La carriera di Fasch si svolse in gran parte a Zerbst, alla cui corte venne assunto come maestro di cappella. Questa piccola città della Sassonia-Anhalt lo commemora ogni anno in primavera con un festival di musica barocca a lui dedicato, e promuove un bellissimo sito internet (www.fasch.net) molto documentato e corredato, tra l’altro, da una esauriente discografia.

Il compact disc della Naxos presenta due lavori di genere diverso, una ouverture e una passione, affidate alla Capella Savaria Baroque Orchestra diretta da Zsolt Kallò. Fasch si dedicò molto alle ouvertures, di cui all’epoca fu uno dei massimi esponenti. L’ouverture scelta per questo compact appartiene al periodo maturo, ed è esemplificativa della perizia raggiunta da Fasch in questa forma musicale.

La Passio Jesu Christi FWV F:1 offre un esempio delle composizioni religiose di Fasch, che costituirono gran parte della sua produzione. Anch’egli diede vita a numerose annate di cantate, di cui però solo una piccola parte è giunta fino a noi (circa 70 su 700). Per la Passio Jesu Christi utilizzò il testo del poeta tedesco Heinrich Brockes (1680-1747) che all’epoca ebbe molto successo, tanto che fu musicato integralmente da Haendel e, per alcuni brani, anche da Bach nella Johannes Passion.
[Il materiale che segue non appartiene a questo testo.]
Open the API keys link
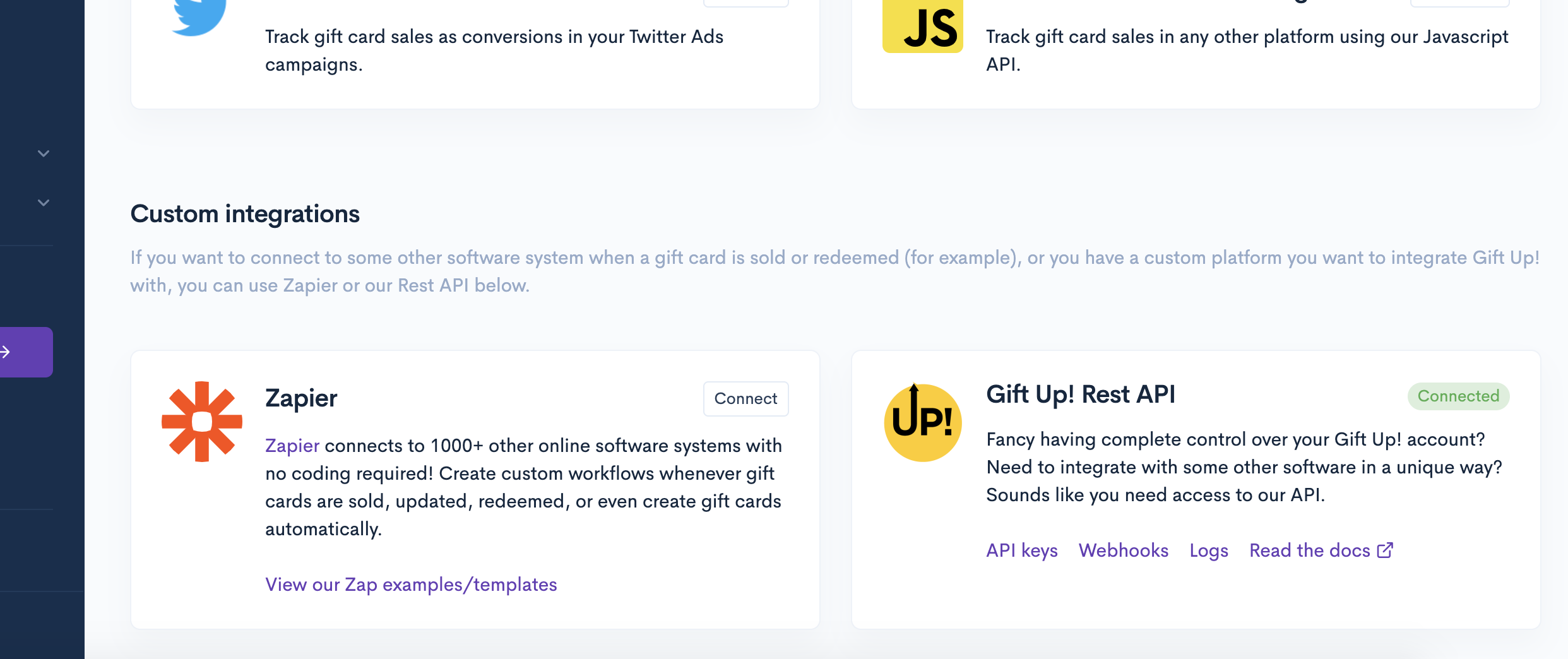1568x659 pixels. 1022,550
La Passione di Fasch alterna arie e recitativi ai corali luterani. Alcune arie sono molto suggestive, in particolare quelle affidate al tenore. Tra queste Brich, mein Herz, zerfliess in Tränen (traccia 18) in cui la musica, lenta e straziata, gareggia in efficacia con un testo particolarmente impressionante: "il corpo di Gesù si dissolve nel sangue". Più spettacolare e concitata l’aria Verwegene Rotte, was fängest du an? (traccia 27), in cui il bravissimo tenore Zoltàn Megyesi mostra grande duttilità ed elasticità di voce. Quest’ultimo rappresenta senz’altro l’elemento più interessante del cast vocale, che vede impegnata anche Maria Zàdori, grande specialista del genere, benché in questa occasione appaia un po’ affaticata.

Sempre stilisticamente inappuntabile la Capella Savaria che, assieme alla Schola Cantorum Budapestiensis, offre un’interpretazione di gran livello.